* Begin *

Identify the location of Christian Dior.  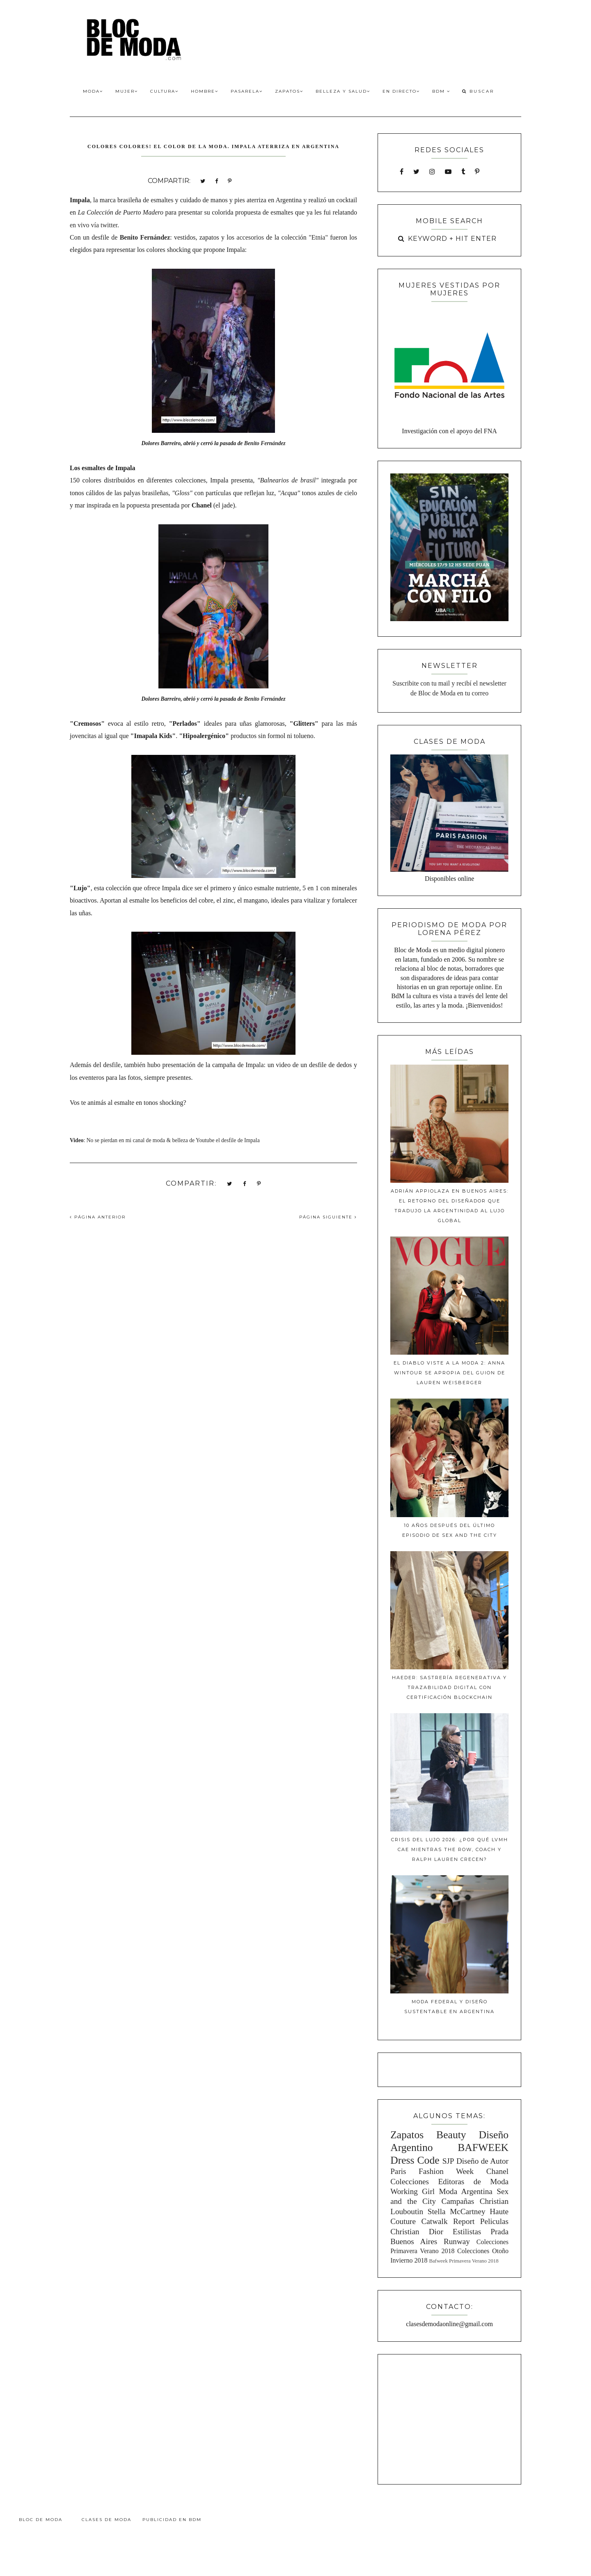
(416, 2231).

* End *
* Begin *

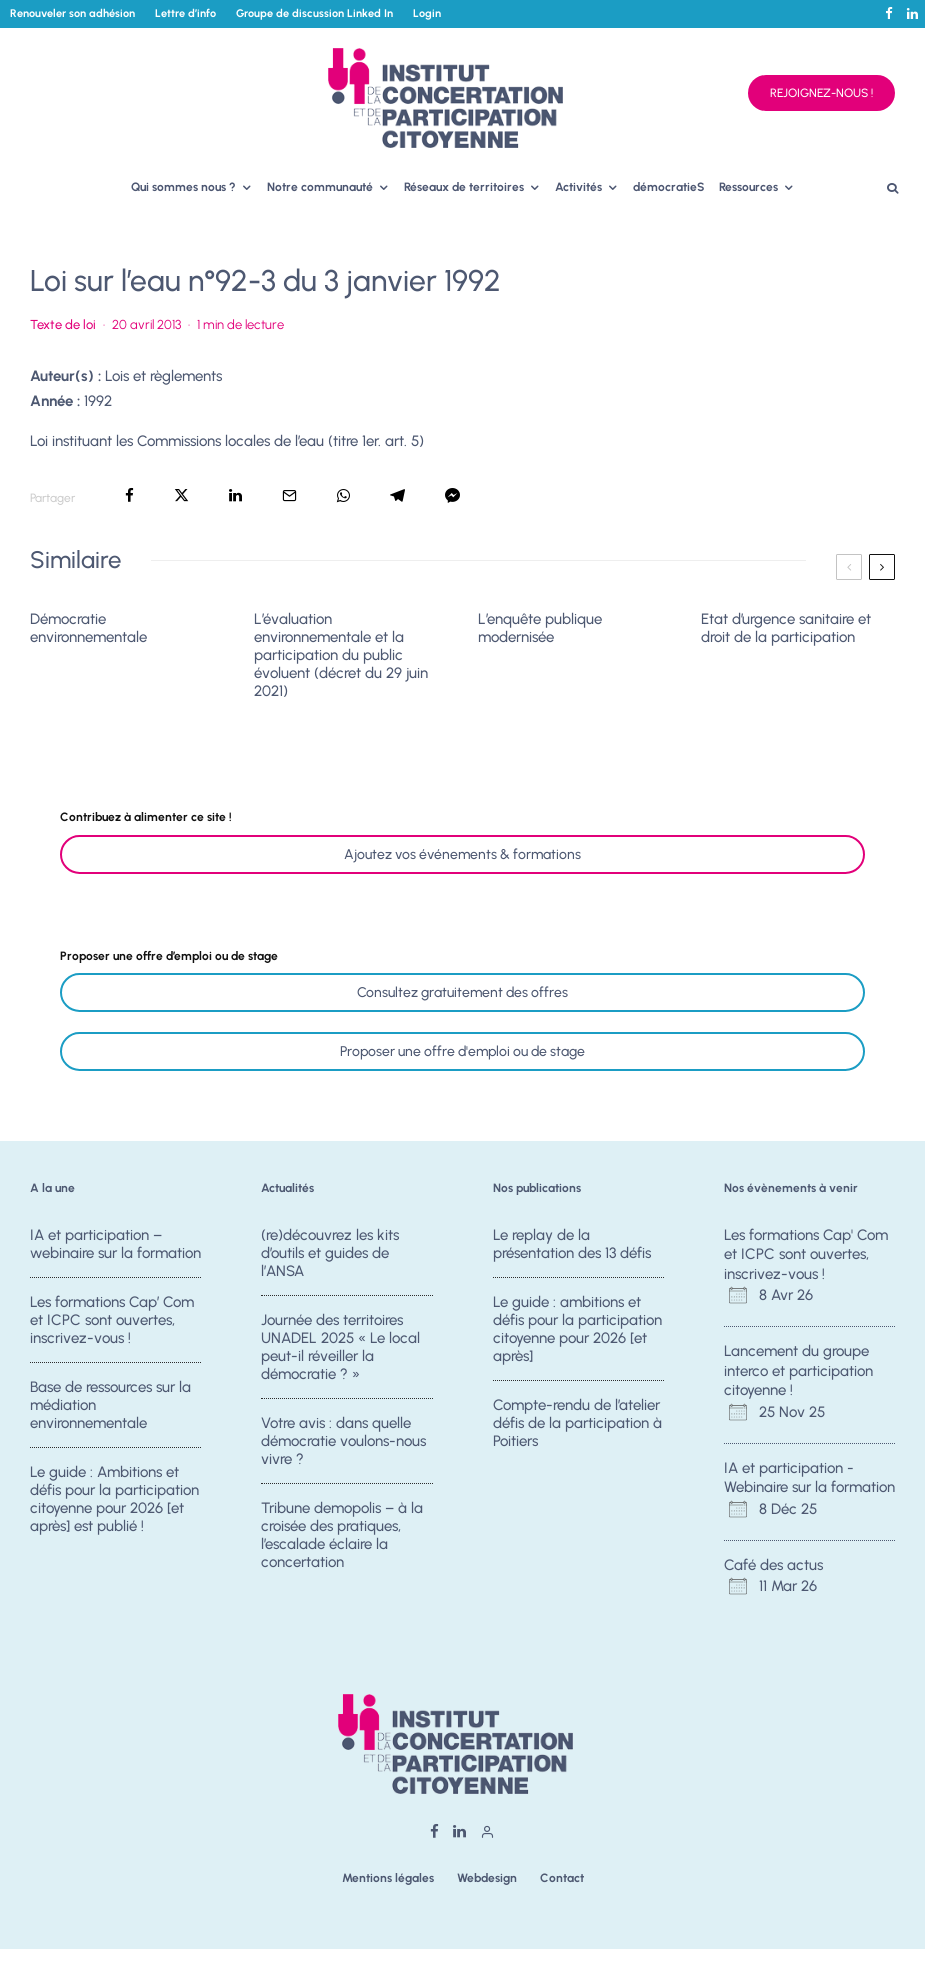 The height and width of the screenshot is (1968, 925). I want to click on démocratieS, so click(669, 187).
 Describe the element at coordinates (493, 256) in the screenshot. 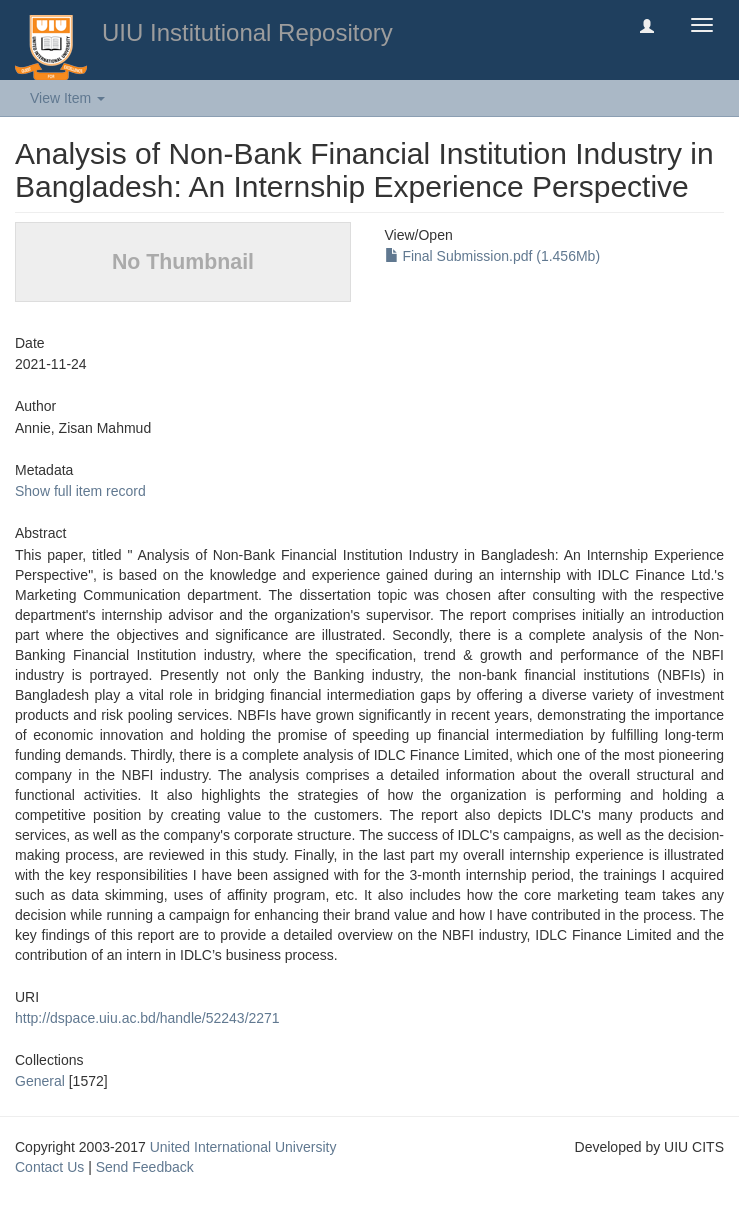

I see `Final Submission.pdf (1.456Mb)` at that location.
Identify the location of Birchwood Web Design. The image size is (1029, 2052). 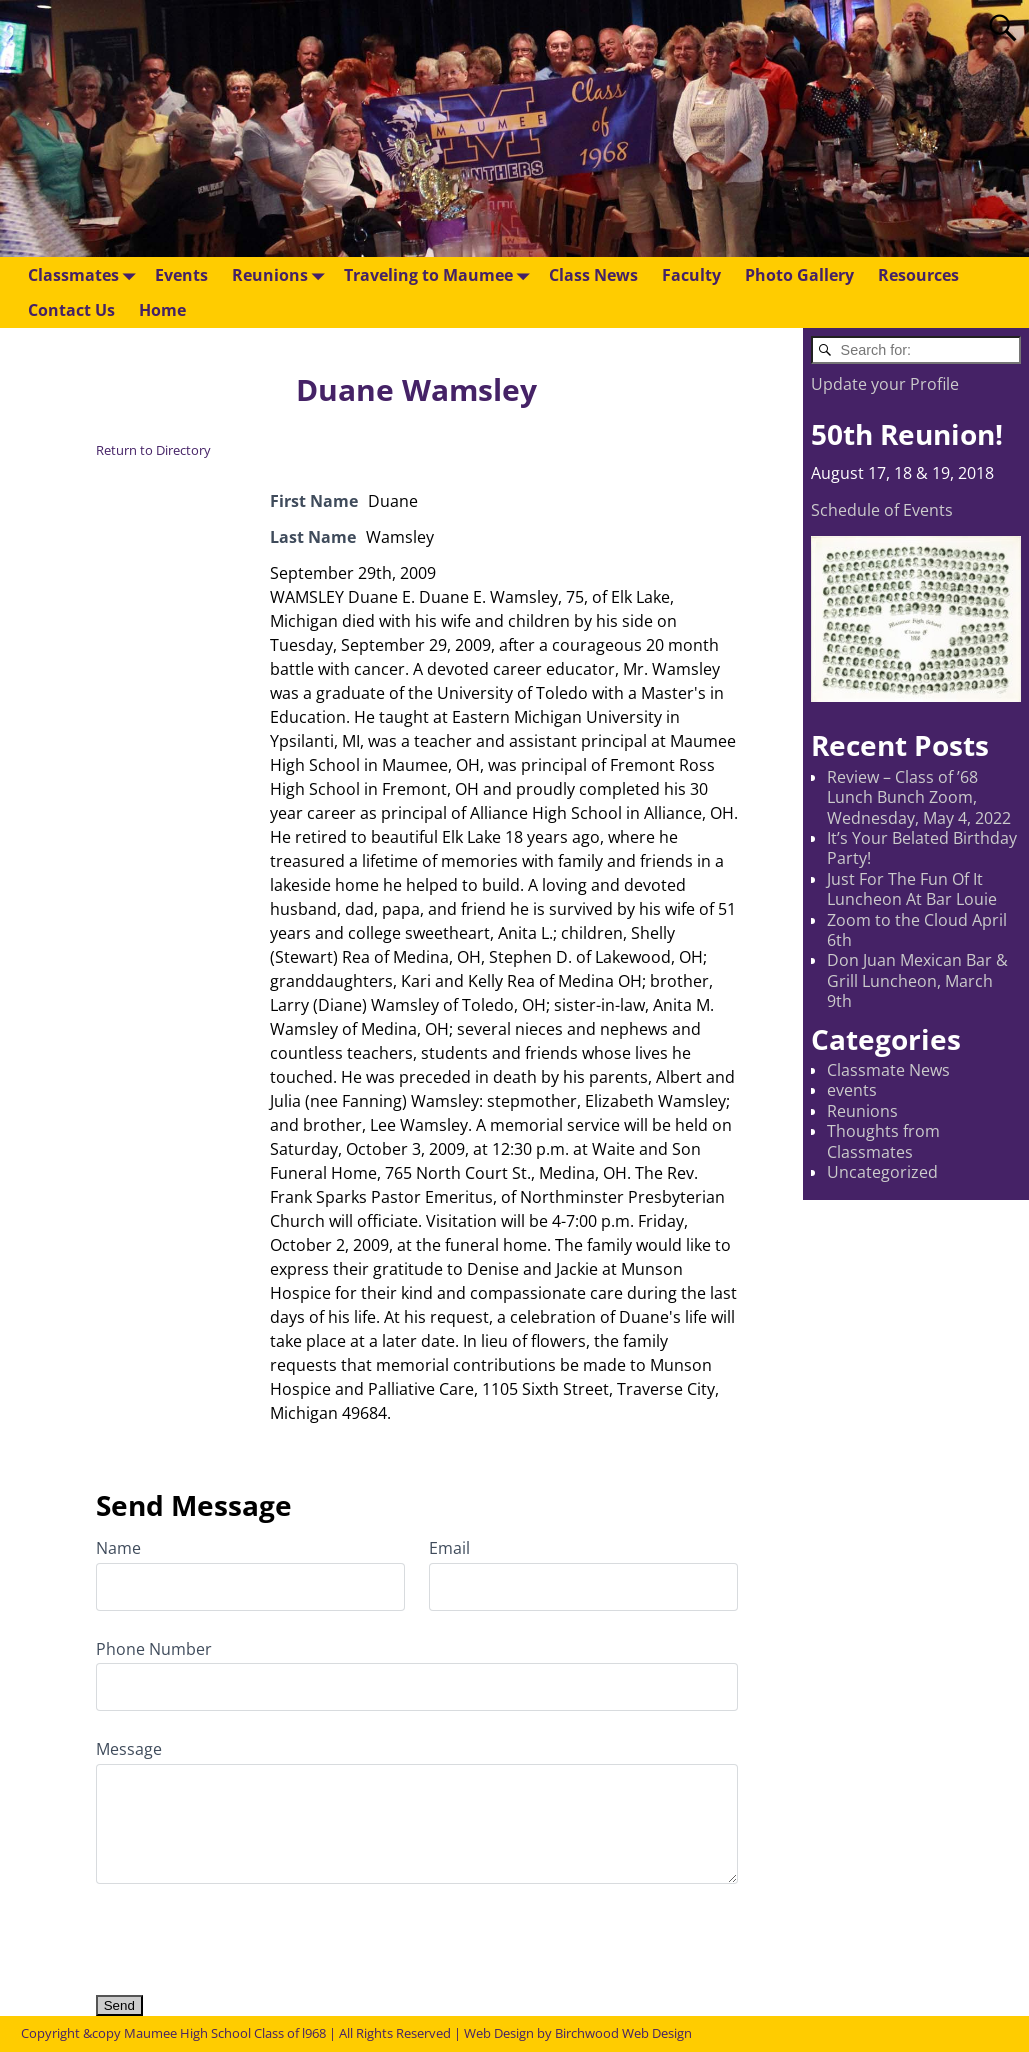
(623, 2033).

* End *

*PROBLEM TO SOLVE*:
Rewrite the rows from the line containing "Identify the location of Birchwood" through the line containing "(623, 2033).", changing "image size" to "screenshot size" and leaving everything else unchanged. Omit the pictures from your answer.

*EXERCISE RESULT*:
Identify the location of Birchwood Web Design. The screenshot size is (1029, 2052). 
(623, 2033).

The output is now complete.